Blood and Crips in NYC, (that article just made me straight up cringe - I could point out a number of things wrong with the info in that article) the Netherlands, and even the Phillipines... it just doesn't make any sense at ALL. Reminds me of the song "Just Lyke Compton" with DJ Quik. Emulating that shit is just plain fuckin stupid, and this is coming from a person who has family in gangs. :no: It's amazing how a select group of men can have such an influence amongst those who have never been in L.A.


----------



## Obscene (Jul 22, 2007)

VZN said:


> Blood and Crips in NYC, (that article just made me straight up cringe - I could point out a number of things wrong with the info in that article) the Netherlands, and even the Phillipines... it just doesn't make any sense at ALL. Reminds me of the song "Just Lyke Compton" with DJ Quik. Emulating that shit is just plain fuckin stupid, and this is coming from a person who has family in gangs. :no: It's amazing how a select group of men can have such an influence amongst those who have never been in L.A.

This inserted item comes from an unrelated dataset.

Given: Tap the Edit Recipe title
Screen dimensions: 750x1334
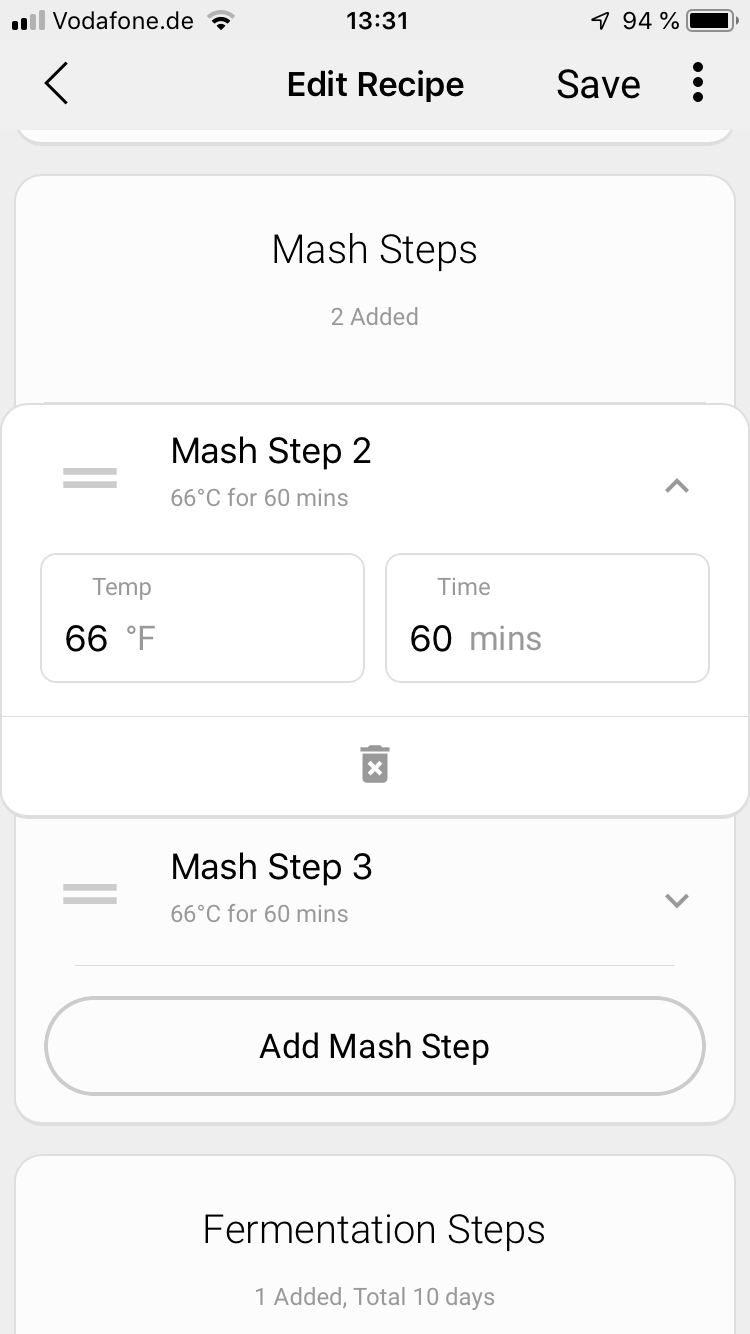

since when are streetgang-members known to be smart?
theres a gang in south africa called "The Americans" that dress themselves in american clothes and listen to american hiphop, i doubt any of them are actually americans.


----------



## VZN (Aug 18, 2007)

Obscene said:


> since when are streetgang-members known to be smart?
> theres a gang in south africa called "The Americans" that dress themselves in american clothes and listen to american hiphop, i doubt any of them are actually americans.


:lol: Wow. Are you serious?


----------



## Intoxication (Jul 24, 2005)

There's a BIG gang Problem in London. Though some people try to deny it.


----------



## Xusein (Sep 27, 2005)

Here in Hartford, the makeup of the gangs are changing.

In the past (probably the mid 90s), Hartford had a major gang problem. The most fearsome gang was the Latin Kings. There were major killings then, but then the Police really hammered down on them...I remember hearing about a major arrest or major attack every week. Other big gangs were are the Los Solidos, Ñeta, 20 Luv, and the Jamaican crew. We were on the map of moving drugs between New York and Boston.

They are still around (and above 1,200 strong in the city), but they aren't as big as they once were. 

These days, most gang violence is between teenagers and young people, mostly wannabes who are acting tough. Kids that are just proclaiming that they are part of the Bloods or Crips or whatever. I remember hearing about a gang member, who was like 16 years old, shooting another kid (who was in his gang) because he was talking to a girl that he liked. There was also another gang in a suburban middle school, claiming their love for the Crips! WTF?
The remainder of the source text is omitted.